◆ **Texto mostrado**:

Piscinas solitarias en donde Sherlock Holmes (Benedict Cumberbatch) citaría a Moriarty (Andrew Scott) para un tête à tête. Ya saben, una de esas piscinas deportivas cubiertas en donde reina la paz y la discreción; un no-lugar como otro cualquiera reconvertido en un espacio de cálida serenidad gracias a las fotografías de la eslovaca Mária Švarbová con sus bañistas casi en acto de recogimiento. O, por el contrario, piscinas bulliciosas como las fotografiadas por el británico Martin Parr, documentando las costumbres y el estilo de vida de la gente corriente, los baños corales de las clases populares abarrotando cada metro cúbico de agua.
Pero si hay un auténtico prescriptor de la piscina como el lugar más indicado para celebrar la alegría de vivir es sin duda el pintor británico David Hockney. A partir de los años 1960, su producción artística se llenó de piscinas después de descubrirlas en su primer viaje a California. Desde entonces, las ha pintado decenas de veces: con hombres desnudos de torso torneado, sin personajes y destacando la arquitectura y el paisaje, en calma, con ondas entrelazadas o con sus aguas violentamente agitadas como en El gran chapuzón (1967), que presenta una imagen congelada milésimas después de que alguien saltara de un trampolín casi tan bien como lo hace Bill Murray, cigarrillo en boca, en Academia Rushmore.
Otro gran pintor de piscinas fue el también británico Leon Kossof, con unas cuantas variaciones sobre la piscina londinense a la que llevaba sus hijos a nadar; una época y un lugar en los que, según sus palabras, fue tremendamente feliz, lo cual se transmite con toda la vitalidad de unas cuantas líneas rápidas y sinuosas de una gran expresividad.

◆ **Tareas y ejercicios**:
a) En el texto sobre las piscinas en el arte, ¿dónde descubrió David Hockney las piscinas?
b) Continúa el texto sobre las piscinas en el arte a partir de su última oración.

Ítems guardados del conjunto de datos:
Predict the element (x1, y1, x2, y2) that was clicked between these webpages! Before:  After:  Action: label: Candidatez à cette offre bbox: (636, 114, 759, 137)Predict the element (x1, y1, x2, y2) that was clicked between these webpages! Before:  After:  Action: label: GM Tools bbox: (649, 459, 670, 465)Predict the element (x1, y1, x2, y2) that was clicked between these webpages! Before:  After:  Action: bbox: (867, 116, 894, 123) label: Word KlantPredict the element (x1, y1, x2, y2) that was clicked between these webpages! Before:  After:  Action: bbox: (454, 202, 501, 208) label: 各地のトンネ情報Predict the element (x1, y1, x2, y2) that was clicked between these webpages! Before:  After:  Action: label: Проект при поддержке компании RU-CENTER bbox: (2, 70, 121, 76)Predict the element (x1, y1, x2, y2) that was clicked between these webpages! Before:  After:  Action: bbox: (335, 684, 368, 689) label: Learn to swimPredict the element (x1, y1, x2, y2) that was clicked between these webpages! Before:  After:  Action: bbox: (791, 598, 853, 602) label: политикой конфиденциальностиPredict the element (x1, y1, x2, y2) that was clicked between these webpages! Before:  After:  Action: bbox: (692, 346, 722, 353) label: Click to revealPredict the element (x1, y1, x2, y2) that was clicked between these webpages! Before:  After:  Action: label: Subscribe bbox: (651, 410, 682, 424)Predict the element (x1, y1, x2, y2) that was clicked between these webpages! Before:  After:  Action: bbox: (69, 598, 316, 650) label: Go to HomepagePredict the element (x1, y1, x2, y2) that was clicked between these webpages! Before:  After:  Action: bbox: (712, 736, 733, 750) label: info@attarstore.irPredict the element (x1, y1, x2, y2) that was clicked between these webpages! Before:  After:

◆ **Respuestas por ítem**:
a) En su primer viaje a California.

b)
Y si nos zambullimos en al campo de la ilustración, tienen ustedes una interminable lista de piscinas como para recorrer gran parte del camino sin secarse: desde el mítico cartel de Josep Renau para el balneario de Las arenas (1935) hasta los trabajos recientes de autores tan diversos como Emiliano Ponzi, Charlotte Ager, Klaus Kremmerz o Valeriya Volkova por citar tan solo a algunos.
Para acabar con un buen sabor de boca, no se nos ocurre mejor broche que el del cortometraje Leyenda dorada, de Ion de Sosa y Chema García Ibarra, en un canto costumbrista a la normalidad y sus grietas en una piscina municipal atestada en donde conviven señoras que cantan, niños que juegan con la magia negra y, lo que hoy nos parece un lujo inalcanzable, sin mascarillas ni distanciamiento social.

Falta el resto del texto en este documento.